Über Chile kam sie nach China, dem wunderbarsten aller Länder. Doch schlug ihr dort die Feindseligkeit gegen alle "Langnasen" entgegen. Die Lage war äußerst gespannt. Schon nach fünf Wochen bestieg Pfeiffer ein Dampfschiff Richtung Singapur, einer Zwischenstation nach Indien, das sie bei Kalkutta erreichte. Die Weltreisende bewunderte Kulturdenkmäler, wie das damals schon berühmte Taj Mahal.und Delhi, den Sitz des Großmoguls. Der folgende Abschnitt der Indiendurchquerung ist ungleich gefährlicher und mühsamer als die bisherige Reise, denn dieses Gebiet steht nicht unter Kontrolle der britischen Kolonialmacht. Nach einem halben Jahr in Indien ging es unter unvorstellbaren Verhältnissen weiter in den Iran. Die Reisende besuchte die Kalifenstadt Bagdad, schloss sich einer Karawane an und geriet wieder ernsthaft in Lebensgefahr. Die gesammelten historischen Objekte, Naturalien und ihre Aufzeichnungen kamen erst eineinhalb Jahre nach ihr in Wien an.

1851 begann die "Wiener Biedermeierdame" ihre zweite, vierjährige Weltumrundung. Sie erforschte den malaiischen Archipel, machte Bekanntschaft mit Kopfjägern, besichtigte Diamantenminen und bereiste Indonesien. Nach ebenso erlebnisreichen wie bedrohlichen Monaten nahm sie im Juli 1853 Abschied, um Nord- und Südamerika zu erkunden. Über San Francisco, Panama und Ecuador gelangte Ida Pfeiffer nach Peru. Sie überquerte in über 4000 m die Anden und erlebte einen überraschenden Vulkanausbruch. Es erfüllte sich ihr größter Wunsch: ich sah eine der wunderbarsten erhabensten Naturszenen in Gottes schöner Welt, die Niagarafälle. Unmöglich ist es, auszudrücken, was das Auge da erblickt, was die Seele da fühlt. Nach Montreal und Quebec kam sie nach New York. Zuvorkommend aufgenommen, blieb sie dort sechs Wochen. Im November 1854 nahm Ida Pfeiffer Abschied von Amerika. Auf den Azoren schrieb sie bei ihrem dort lebenden Sohn Oscar den Reisebericht "A Lady's Journey around the world", der 1855 in englischer und deutscher Sprache erschien. 1855 erklärte sie ihre Reise als glücklich vollendet. In Wien wurde die Weltenbummlerin neugierig erwartet, inzwischen hatte sie es zu ungeahnter Popularität gebracht.

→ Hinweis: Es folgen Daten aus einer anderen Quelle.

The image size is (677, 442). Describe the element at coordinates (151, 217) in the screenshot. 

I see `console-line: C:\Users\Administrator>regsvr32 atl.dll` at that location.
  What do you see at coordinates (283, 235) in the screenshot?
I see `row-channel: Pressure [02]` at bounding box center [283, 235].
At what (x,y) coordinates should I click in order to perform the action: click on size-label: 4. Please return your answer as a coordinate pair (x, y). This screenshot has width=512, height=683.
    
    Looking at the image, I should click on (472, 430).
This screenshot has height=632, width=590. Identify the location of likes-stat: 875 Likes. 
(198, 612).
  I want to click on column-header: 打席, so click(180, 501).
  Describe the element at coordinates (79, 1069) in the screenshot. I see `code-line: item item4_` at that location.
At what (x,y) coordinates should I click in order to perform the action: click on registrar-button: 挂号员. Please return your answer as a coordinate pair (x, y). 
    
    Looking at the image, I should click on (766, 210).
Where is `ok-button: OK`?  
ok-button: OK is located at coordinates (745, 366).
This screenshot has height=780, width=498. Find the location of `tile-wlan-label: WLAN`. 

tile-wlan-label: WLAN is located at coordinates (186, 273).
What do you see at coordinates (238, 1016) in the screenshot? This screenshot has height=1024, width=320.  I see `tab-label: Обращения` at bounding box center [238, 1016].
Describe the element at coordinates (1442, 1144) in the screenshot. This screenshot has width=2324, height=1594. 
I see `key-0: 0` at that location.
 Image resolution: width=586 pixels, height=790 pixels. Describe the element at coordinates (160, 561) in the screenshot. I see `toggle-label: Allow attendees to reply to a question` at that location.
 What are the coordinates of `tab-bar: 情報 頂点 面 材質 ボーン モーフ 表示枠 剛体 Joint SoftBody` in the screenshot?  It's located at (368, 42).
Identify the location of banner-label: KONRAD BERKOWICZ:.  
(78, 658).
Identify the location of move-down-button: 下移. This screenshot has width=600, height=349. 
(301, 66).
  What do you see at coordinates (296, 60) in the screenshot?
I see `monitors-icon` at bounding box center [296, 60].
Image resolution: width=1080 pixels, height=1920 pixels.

Ein großes Abenteuer steht Ida Pfeiffer noch bevor… Madagaskar heißt das Ziel, eine Insel, über die in Europa kaum etwas bekannt ist. In Berlin besprach sie sich mit Experten wie Alexander von Humboldt, der ihr dringend von dem geplanten Vorhaben abriet. Doch konnte nicht einmal er sie von von ihren Plänen abbringen. Auf dieser Reise (Mai 1856 bis September 1858) wurde sie persönlich mit der prekären politischen Lage konfrontiert, die sich in Konflikten zwischen der britischen und französischen Gesellschaft äußerten. Ihre Hoffnungen auf eine einzigartige Naturaliensammlung aus dem unerforschten Madagaskar und wissenschaftlichen Ruhm wurden enttäuscht. Sie litt an Malariaanfällen und die Heimkehr gestaltete sich schwierig. Nur wenige Tage nach ihrem 61. Geburtstag endet der Reiseweg Ida Pfeiffers unwiderruflich auf der Landstraße No. 488 in der Wohnung ihres Bruders Carl. Rund um den Globus erscheinen Nachrufe für die weithin bekannte und gerühmte Naturforscherin und Forschungsreisende, kommentiert Gabriele Habinger. Es ist der Kultur- und Sozialanthropologin gelungen, eine gleichermaßen fundierte wie spannende und unterhaltsame Biographie zu schreiben. Gabriele Habinger lässt Ida Pfeiffer in ausführlichen Zitaten zu Wort kommen, sodass man ihre Abenteuer hautnah miterlebt, bringt Dokumente zum Sprechen und zeichnet so nicht nur das Bild einer außergewöhnlichen Frau, sondern einer Epoche, weit über die Welt des Wiener Bürgertums um Mitte des 19. Jahrhunderts hinaus.